Rewrite all of the material below, changing the word "hamburger" to "three-line" and leaving everything else as it is.
---- Material for this task
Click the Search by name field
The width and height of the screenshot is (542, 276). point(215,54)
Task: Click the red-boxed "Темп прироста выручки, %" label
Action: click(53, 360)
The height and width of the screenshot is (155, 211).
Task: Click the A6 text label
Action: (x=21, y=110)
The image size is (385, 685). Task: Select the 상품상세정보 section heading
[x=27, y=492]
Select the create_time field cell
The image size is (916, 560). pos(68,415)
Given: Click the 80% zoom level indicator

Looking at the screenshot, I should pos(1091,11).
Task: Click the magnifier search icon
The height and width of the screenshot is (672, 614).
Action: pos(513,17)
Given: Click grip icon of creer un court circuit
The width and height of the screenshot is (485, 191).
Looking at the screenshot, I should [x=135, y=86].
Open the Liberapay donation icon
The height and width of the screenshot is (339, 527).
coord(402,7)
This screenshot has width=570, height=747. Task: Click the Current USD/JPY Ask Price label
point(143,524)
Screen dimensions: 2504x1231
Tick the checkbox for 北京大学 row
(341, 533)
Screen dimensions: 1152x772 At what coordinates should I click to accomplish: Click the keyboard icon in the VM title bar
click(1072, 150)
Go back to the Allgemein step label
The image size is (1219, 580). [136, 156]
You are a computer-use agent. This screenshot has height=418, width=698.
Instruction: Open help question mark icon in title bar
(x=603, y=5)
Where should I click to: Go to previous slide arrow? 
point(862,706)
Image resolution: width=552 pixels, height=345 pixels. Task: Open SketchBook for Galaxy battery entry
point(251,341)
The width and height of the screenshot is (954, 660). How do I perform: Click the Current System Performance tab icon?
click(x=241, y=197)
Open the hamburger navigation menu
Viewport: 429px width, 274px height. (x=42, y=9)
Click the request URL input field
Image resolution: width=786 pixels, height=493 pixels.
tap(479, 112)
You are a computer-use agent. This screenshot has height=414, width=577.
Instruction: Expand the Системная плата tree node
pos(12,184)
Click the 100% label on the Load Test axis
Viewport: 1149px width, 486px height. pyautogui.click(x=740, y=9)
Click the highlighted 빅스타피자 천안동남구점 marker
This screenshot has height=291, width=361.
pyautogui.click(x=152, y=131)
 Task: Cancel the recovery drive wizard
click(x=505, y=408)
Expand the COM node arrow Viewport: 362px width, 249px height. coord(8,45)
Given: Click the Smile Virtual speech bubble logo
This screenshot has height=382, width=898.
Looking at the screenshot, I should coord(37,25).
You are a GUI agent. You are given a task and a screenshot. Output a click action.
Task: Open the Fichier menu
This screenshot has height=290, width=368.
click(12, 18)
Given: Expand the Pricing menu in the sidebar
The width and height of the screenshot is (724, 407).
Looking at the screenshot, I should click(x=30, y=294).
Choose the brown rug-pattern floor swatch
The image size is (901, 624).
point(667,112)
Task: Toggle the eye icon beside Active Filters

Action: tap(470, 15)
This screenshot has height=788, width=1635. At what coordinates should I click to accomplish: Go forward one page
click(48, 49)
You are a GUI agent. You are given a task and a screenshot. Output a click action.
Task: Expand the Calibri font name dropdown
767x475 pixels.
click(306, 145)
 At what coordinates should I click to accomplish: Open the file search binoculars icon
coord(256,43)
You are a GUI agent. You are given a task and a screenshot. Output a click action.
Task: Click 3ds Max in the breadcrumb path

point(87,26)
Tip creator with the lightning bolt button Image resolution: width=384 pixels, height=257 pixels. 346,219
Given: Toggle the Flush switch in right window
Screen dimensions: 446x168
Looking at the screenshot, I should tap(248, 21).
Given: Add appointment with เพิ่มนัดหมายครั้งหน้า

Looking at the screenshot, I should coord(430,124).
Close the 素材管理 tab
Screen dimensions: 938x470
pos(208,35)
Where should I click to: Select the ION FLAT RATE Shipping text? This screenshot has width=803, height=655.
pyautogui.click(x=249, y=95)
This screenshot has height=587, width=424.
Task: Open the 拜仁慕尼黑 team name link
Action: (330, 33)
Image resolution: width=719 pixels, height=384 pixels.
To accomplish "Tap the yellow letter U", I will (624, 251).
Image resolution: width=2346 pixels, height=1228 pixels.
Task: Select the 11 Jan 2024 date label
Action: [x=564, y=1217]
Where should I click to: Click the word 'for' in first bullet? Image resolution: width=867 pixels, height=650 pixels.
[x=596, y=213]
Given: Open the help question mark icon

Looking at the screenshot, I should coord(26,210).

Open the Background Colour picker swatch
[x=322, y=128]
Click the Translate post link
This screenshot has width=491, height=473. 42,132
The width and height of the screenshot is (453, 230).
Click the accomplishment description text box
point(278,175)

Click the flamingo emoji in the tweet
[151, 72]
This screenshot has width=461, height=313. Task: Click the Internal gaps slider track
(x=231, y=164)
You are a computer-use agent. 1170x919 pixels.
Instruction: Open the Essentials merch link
--------
▸ Written answer
Click the Search by name field
The width and height of the screenshot is (542, 276). point(215,54)
Task: Click the red-boxed "Темп прироста выручки, %" label
Action: click(53, 360)
The height and width of the screenshot is (155, 211).
Task: Click the A6 text label
Action: (x=21, y=110)
The image size is (385, 685). Task: Select the 상품상세정보 section heading
[x=27, y=492]
Select the create_time field cell
The image size is (916, 560). pos(68,415)
Given: Click the 80% zoom level indicator

Looking at the screenshot, I should pos(1091,11).
Task: Click the magnifier search icon
The height and width of the screenshot is (672, 614).
Action: pos(513,17)
Given: Click grip icon of creer un court circuit
The width and height of the screenshot is (485, 191).
Looking at the screenshot, I should [x=135, y=86].
Open the Liberapay donation icon
The height and width of the screenshot is (339, 527).
coord(402,7)
This screenshot has width=570, height=747. Task: Click the Current USD/JPY Ask Price label
point(143,524)
Screen dimensions: 2504x1231
Tick the checkbox for 北京大学 row
(341, 533)
Screen dimensions: 1152x772 At what coordinates should I click to accomplish: Click the keyboard icon in the VM title bar
click(1072, 150)
Go back to the Allgemein step label
The image size is (1219, 580). [136, 156]
You are a computer-use agent. This screenshot has height=418, width=698.
Instruction: Open help question mark icon in title bar
(x=603, y=5)
Where should I click to: Go to previous slide arrow? 
point(862,706)
Image resolution: width=552 pixels, height=345 pixels. Task: Open SketchBook for Galaxy battery entry
point(251,341)
The width and height of the screenshot is (954, 660). How do I perform: Click the Current System Performance tab icon?
click(x=241, y=197)
Open the three-line navigation menu
Viewport: 429px width, 274px height. (x=42, y=9)
Click the request URL input field
Image resolution: width=786 pixels, height=493 pixels.
tap(479, 112)
You are a computer-use agent. This screenshot has height=414, width=577.
Instruction: Expand the Системная плата tree node
pos(12,184)
Click the 100% label on the Load Test axis
Viewport: 1149px width, 486px height. pyautogui.click(x=740, y=9)
Click the highlighted 빅스타피자 천안동남구점 marker
This screenshot has height=291, width=361.
pyautogui.click(x=152, y=131)
 Task: Cancel the recovery drive wizard
click(x=505, y=408)
Expand the COM node arrow Viewport: 362px width, 249px height. coord(8,45)
Given: Click the Smile Virtual speech bubble logo
This screenshot has height=382, width=898.
Looking at the screenshot, I should coord(37,25).
You are a GUI agent. You are given a task and a screenshot. Output a click action.
Task: Open the Fichier menu
This screenshot has height=290, width=368.
click(12, 18)
Given: Expand the Pricing menu in the sidebar
The width and height of the screenshot is (724, 407).
Looking at the screenshot, I should click(x=30, y=294).
Choose the brown rug-pattern floor swatch
The image size is (901, 624).
point(667,112)
Task: Toggle the eye icon beside Active Filters

Action: tap(470, 15)
This screenshot has height=788, width=1635. At what coordinates should I click to accomplish: Go forward one page
click(48, 49)
You are a GUI agent. You are given a task and a screenshot. Output a click action.
Task: Expand the Calibri font name dropdown
767x475 pixels.
click(306, 145)
 At what coordinates should I click to accomplish: Open the file search binoculars icon
coord(256,43)
You are a GUI agent. You are given a task and a screenshot. Output a click action.
Task: Click 3ds Max in the breadcrumb path

point(87,26)
Tip creator with the lightning bolt button Image resolution: width=384 pixels, height=257 pixels. 346,219
Given: Toggle the Flush switch in right window
Screen dimensions: 446x168
Looking at the screenshot, I should tap(248, 21).
Given: Add appointment with เพิ่มนัดหมายครั้งหน้า

Looking at the screenshot, I should coord(430,124).
Close the 素材管理 tab
Screen dimensions: 938x470
pos(208,35)
Where should I click to: Select the ION FLAT RATE Shipping text? This screenshot has width=803, height=655.
pyautogui.click(x=249, y=95)
This screenshot has height=587, width=424.
Task: Open the 拜仁慕尼黑 team name link
Action: (330, 33)
Image resolution: width=719 pixels, height=384 pixels.
To accomplish "Tap the yellow letter U", I will (624, 251).
Image resolution: width=2346 pixels, height=1228 pixels.
Task: Select the 11 Jan 2024 date label
Action: [x=564, y=1217]
Where should I click to: Click the word 'for' in first bullet? Image resolution: width=867 pixels, height=650 pixels.
[x=596, y=213]
Given: Open the help question mark icon

Looking at the screenshot, I should coord(26,210).

Open the Background Colour picker swatch
[x=322, y=128]
Click the Translate post link
This screenshot has width=491, height=473. 42,132
The width and height of the screenshot is (453, 230).
Click the accomplishment description text box
point(278,175)

Click the flamingo emoji in the tweet
[151, 72]
This screenshot has width=461, height=313. Task: Click the Internal gaps slider track
(x=231, y=164)
You are a computer-use agent. 1170x919 pixels.
Instruction: Open the Essentials merch link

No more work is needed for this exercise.